The meeting was set for two days later. Claire's apartment. Marcus would wear a wire. Morrison's team would monitor from a van outside.
Sebastian and Harper would wait at home, listening to the audio feed, hoping Claire took the bait.
"I don't like this," Harper said the night before the meeting. "Too many things could go wrong."
"I know. But it's the best chance we have to end this before trial."
They lay in bed, both too anxious to sleep. The baby kicked, a reminder of what they were fighting to protect.
"Sebastian?" Harper said into the darkness. "What if it works? What if Claire admits everything and gets convicted and goes to prison for decades?"
"Then we finally get to live. Really live. No more looking over our shoulders."
"Do you think we'll know how? After six months of survival mode, do we remember how to just exist?"
"We'll figure it out. The same way we've figured out everything else." Sebastian pulled her closer. "Together."
The next morning, Marcus arrived at Claire's apartment building at exactly ten AM. Morrison's team was positioned. The wire was active. Sebastian and Harper listened from their penthouse as Marcus knocked on Claire's door.
"Marcus," Claire's voice came through, surprised. "What are you doing here?"

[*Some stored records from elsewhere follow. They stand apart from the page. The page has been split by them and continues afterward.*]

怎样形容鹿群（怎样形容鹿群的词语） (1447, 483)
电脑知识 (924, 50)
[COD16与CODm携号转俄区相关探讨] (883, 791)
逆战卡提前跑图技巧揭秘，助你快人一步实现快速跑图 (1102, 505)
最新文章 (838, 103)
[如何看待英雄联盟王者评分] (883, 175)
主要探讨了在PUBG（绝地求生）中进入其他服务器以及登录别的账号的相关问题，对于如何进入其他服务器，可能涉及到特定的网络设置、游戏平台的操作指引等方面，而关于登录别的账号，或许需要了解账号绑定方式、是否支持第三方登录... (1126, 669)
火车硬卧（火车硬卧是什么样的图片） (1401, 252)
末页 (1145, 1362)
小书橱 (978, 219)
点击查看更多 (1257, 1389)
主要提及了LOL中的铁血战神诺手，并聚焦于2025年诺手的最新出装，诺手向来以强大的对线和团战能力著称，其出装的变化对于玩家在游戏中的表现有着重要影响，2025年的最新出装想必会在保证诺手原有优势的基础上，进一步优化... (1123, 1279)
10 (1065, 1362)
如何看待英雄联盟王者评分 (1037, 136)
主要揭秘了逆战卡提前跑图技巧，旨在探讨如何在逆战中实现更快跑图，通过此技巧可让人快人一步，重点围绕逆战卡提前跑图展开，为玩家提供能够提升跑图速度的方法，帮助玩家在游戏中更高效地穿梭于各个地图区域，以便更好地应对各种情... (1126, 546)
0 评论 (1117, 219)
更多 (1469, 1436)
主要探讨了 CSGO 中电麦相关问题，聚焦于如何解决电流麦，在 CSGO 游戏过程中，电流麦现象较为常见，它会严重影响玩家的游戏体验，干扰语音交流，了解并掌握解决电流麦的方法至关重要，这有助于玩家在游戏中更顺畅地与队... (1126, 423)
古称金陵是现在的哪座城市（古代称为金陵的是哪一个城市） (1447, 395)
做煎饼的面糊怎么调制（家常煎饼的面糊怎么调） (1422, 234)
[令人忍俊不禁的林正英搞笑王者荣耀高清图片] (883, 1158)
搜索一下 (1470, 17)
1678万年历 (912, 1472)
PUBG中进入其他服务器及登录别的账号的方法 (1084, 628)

"We need to talk. About Sebastian. About what happens next."
There was a pause. Then Claire said, "Come in."
The door closed.
The trap was set.
Now they just had to hope Claire was desperate enough to fall into it.
And that Marcus was smart enough to make her believe she was still in control.
Sebastian reached for Harper's hand as they listened.
Whatever happened in the next hour would determine everything.